What is needed >>
Copy out the lines below word for word, leaving out the pictures.

[Records held in a dataset]

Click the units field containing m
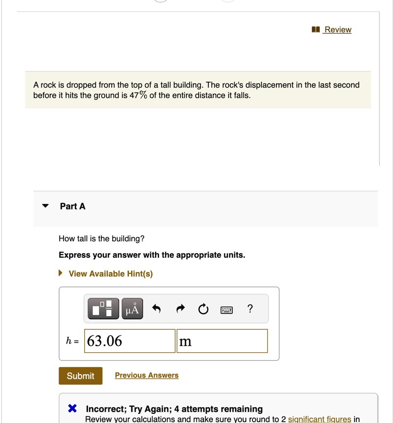Image resolution: width=393 pixels, height=423 pixels. coord(222,341)
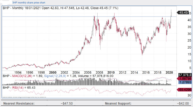Click the 45.45 current price tag
Screen dimensions: 193x107
pyautogui.click(x=184, y=12)
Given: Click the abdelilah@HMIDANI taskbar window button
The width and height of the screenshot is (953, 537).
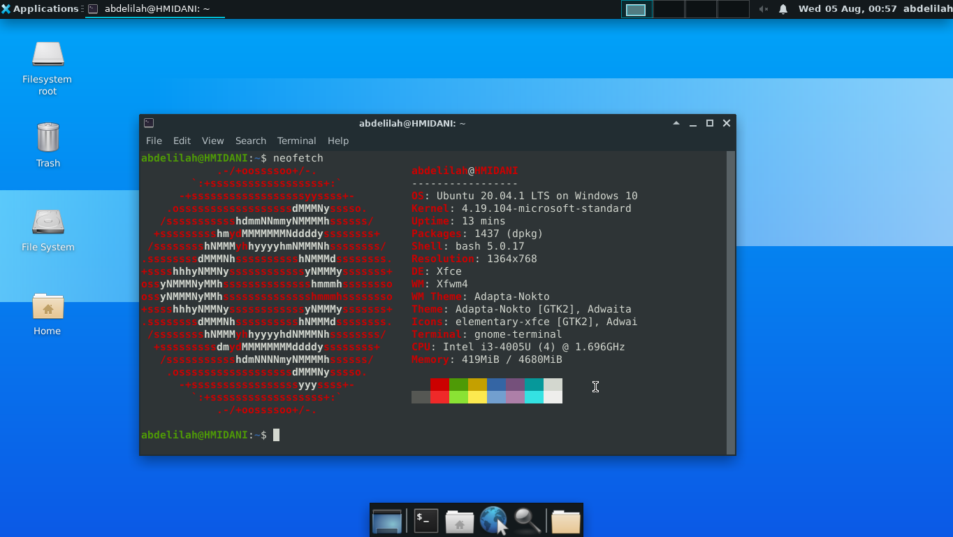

Solution >>
Click the units field containing m
Image resolution: width=393 pixels, height=423 pixels. coord(222,341)
Click the 45.45 current price tag
Screen dimensions: 193x107
pyautogui.click(x=184, y=12)
Given: Click the abdelilah@HMIDANI taskbar window button
The width and height of the screenshot is (953, 537).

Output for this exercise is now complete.